Il Tristano e l’Italia. Un’accoglienza complessa nelle voci della critica




Il 25 luglio 2024 si inaugurano i Bayreuther Festspiele con Tristan und Isolde.


Sempre il 25 luglio ma del 1886 fu una data significativa per la storia dei Festspiele: Cosima Wagner porta in scena per la prima volta sul palcoscenico di Bayreuth Tristan und Isolde sotto la direzione musicale di Felix Mottl.


In una lettera del 27 settembre 1885, Cosima aveva voluto ringraziare ancora una volta Ludwig II di Baviera per aver accettato di assumere il protettorato dei Festival (avrebbe per l’ultima volta forse il re sovvenzionato economicamente l’impresa voluta anni orsono dall’amico Wagner o si trattava di un protettorato simbolico, atto ad aggiungere blasone ai Festival del futuro?).


Nella lettera a Ludwig, Cosima propone al re una riflessione filosofica che prende avvio dal primo abbozzo del terzo atto del Tristan. In origine, Parsifal avrebbe dovuto far visita al cavaliere morente nel suo castello di Kareol per proporre, prima della sua uscita di scena, una profonda riflessione:


Il mondo intero non è altro che un'unica ansia implacata!, e come può del resto essere giammai placata?” 


Cosima dunque presenta una possibile risposta a Ludwig:


Parsifal costituisce dunque la risposta alla tremenda domanda del Tristano: la morte d'amore è apportatrice di beata quiete – quale segno di pace – per gli amanti, ma non per il mondo.”

(Cosima Wagner, La mia vita a Bayreuth. 1883/1930, trad. it. di U. Gandini, Rusconi, Milano, 1982, pp. 55-56). 
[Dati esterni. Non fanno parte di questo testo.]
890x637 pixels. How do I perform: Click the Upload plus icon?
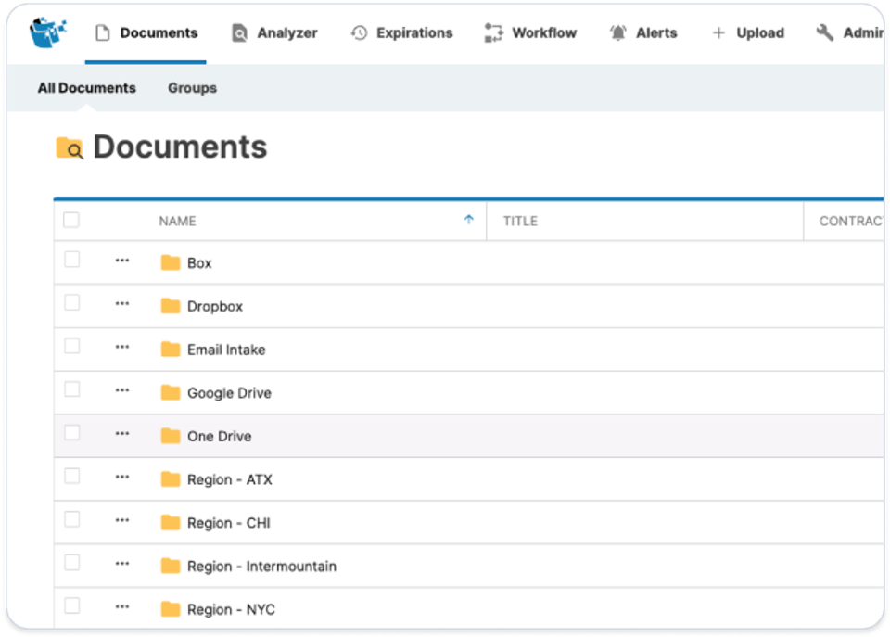718,33
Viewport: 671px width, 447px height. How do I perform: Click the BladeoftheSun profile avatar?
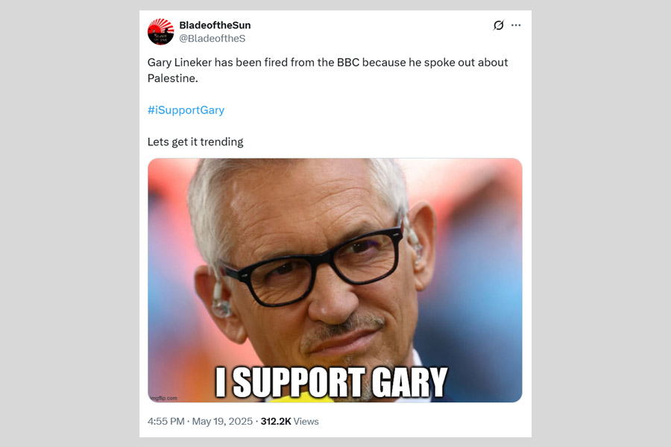tap(160, 31)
Questi erano i pensieri che attraversavano in quei mesi la mente di Cosima che, dopo la morte del marito nel 1883, cercava di risollevare se stessa e le sorti dei Festival proponendo anche titoli che mai erano stati presentati finora nel teatro della verde collina.


E in Italia?


Dopo le prime bolognesi di Lohengrin (1871), Tannhäuser (1872), Der Fliegende Holländer (1877) e Rienzi (1876), il 2 giugno 1888,  sempre al Comunale, è la volta di Tristan und Isolde.


Leggiamo dalle vive voci dei critici dell’epoca, in articoli della “Perseveranza” e de “La Lombardia”, disponibili nella nostra Biblioteca Wagneriana Digitale, come la ricezione di un’opera così complessa avesse destabilizzato pubblico e critica.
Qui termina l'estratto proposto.